In this study we present a field-deployable in situ GC with thermal desorption preconcentration and automatic switching between two time-of-flight mass spectrometric detectors, Vocus PTR-TOF-MS and EI-TOF-MS. We have demonstrated how this novel technique generates three complementary data sets: RT-Vocus for fast, non-speciated, detection of VOCs and molecular identification with both GC-Vocus and GC-EI-TOF. The latter provide molecular ion and electron ionization fragmentation pattern information, respectively, for each compound resolved by the GC. Unambiguous molecular identification is obtained with the combination of these three techniques and the molecular speciation from the GC methods can be used to aid interpretation of complex real-time PTR-MS measurements, where fragmentation and the formation of clusters can complicate analysis. By including the GC with thermal desorption preconcentration, Vocus sensitivities were increased by a factor of 50 on average over the real-time measurements that were acquired with 1 Hz time resolution, and both GC-TOF methods demonstrated LODs of 1.6 ppt on average across a range of monoterpenes and aromatics.

To demonstrate this technique, the prototype GC-TOF-MS system was deployed during the 2018 ATHLETIC campaign at the University of Colorado Dal Ward Athletic Center to characterize VOC profiles with detailed speciation and high time resolution. The results presented report the identification of a wide range of VOCs, including hydrocarbons, oxygenates, and nitrogen-containing compounds and their responses in each TOF-MS detector. Two sets of notable results from the GC-TOF-MS system are described in detail, including the quantification of speciated anthropogenic monoterpenes, where the composition is dominated (47 %–80 %) by limonene due to the use of personal care products and cleaning supplies in the indoor environment. Furthermore, the detection of DMSD, hypothesized to be due to the heterogenous hydrolysis of siloxanes on painted surfaces, demonstrates this technique's ability to detect new processes due to its ability to be field deployed with in situ sampling, high time resolution measurements, and high-resolution mass spectrometric detection, which provides molecular formulas to aid interpretation.

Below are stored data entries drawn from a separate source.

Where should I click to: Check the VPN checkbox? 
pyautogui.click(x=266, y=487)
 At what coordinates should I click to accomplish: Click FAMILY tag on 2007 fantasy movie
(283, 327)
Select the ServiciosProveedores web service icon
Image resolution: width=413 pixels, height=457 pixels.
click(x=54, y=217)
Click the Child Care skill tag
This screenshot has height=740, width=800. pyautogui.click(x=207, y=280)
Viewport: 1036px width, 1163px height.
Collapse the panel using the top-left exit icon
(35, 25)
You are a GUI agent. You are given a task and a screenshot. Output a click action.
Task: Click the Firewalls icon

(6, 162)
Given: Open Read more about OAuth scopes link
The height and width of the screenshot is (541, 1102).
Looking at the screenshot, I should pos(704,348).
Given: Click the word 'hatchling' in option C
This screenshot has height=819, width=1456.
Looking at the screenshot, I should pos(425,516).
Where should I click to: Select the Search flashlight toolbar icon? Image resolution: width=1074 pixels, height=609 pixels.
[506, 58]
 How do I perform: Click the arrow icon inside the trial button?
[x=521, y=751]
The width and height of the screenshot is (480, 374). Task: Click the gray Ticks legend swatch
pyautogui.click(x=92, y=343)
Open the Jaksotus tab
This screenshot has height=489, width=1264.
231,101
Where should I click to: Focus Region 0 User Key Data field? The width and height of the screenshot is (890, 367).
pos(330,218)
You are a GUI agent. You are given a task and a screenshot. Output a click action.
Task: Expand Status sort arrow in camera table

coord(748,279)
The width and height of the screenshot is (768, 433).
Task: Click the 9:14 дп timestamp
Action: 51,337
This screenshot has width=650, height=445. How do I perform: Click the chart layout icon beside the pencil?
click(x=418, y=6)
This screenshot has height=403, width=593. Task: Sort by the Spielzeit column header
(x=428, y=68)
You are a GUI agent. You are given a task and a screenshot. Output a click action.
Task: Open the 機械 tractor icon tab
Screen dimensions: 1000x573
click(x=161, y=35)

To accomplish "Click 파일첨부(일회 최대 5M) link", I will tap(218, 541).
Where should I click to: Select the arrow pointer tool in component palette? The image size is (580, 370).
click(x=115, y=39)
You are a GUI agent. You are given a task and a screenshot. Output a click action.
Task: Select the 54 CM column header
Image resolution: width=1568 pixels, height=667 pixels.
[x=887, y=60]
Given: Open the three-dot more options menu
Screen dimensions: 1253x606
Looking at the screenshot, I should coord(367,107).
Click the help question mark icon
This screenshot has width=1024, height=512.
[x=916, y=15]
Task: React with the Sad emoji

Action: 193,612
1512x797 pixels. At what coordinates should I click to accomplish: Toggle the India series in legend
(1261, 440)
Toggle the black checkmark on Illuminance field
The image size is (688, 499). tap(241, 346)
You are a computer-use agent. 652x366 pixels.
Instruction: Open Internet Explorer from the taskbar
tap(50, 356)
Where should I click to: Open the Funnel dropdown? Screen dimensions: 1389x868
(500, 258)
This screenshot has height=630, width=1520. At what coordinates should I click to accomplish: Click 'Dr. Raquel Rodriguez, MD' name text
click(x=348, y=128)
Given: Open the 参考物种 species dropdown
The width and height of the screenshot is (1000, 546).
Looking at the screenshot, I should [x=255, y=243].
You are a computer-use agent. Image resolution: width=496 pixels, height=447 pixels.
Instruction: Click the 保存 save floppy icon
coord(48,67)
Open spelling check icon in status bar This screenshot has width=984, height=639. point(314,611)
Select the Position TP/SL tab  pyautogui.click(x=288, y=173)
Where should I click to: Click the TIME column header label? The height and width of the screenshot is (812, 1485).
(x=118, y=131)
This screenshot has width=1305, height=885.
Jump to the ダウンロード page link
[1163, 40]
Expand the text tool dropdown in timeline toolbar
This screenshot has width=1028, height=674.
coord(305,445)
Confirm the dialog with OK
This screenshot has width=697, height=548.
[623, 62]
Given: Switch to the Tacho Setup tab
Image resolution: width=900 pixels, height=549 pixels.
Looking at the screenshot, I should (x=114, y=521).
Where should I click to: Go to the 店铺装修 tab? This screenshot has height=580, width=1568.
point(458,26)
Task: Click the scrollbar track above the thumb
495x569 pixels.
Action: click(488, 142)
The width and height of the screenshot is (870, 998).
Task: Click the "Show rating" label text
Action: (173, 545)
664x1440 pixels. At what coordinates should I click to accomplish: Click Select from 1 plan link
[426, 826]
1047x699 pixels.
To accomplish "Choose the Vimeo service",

Further development including flow path optimization, expanding the volatility range of resolved VOCs, and increasing system sensitivities by preconcentrating larger sample volumes using multi-stage sample trapping is underway. Increased instrument sensitivity and decreased limits of detection scale with larger sample volumes, and while the simplified TDPC used here had limitations in sampling rate and volume, we have recently developed a two-stage TDPC that improves upon these parameters and can collect large volumes (1 L typical) in 10 min or less. Although the instrument presented here was a prototype system, the results reported demonstrate that this is a valuable analytical tool that should be deployed in future field campaigns and laboratory experiments to characterize VOC emissions and their reaction products in new and changing environments.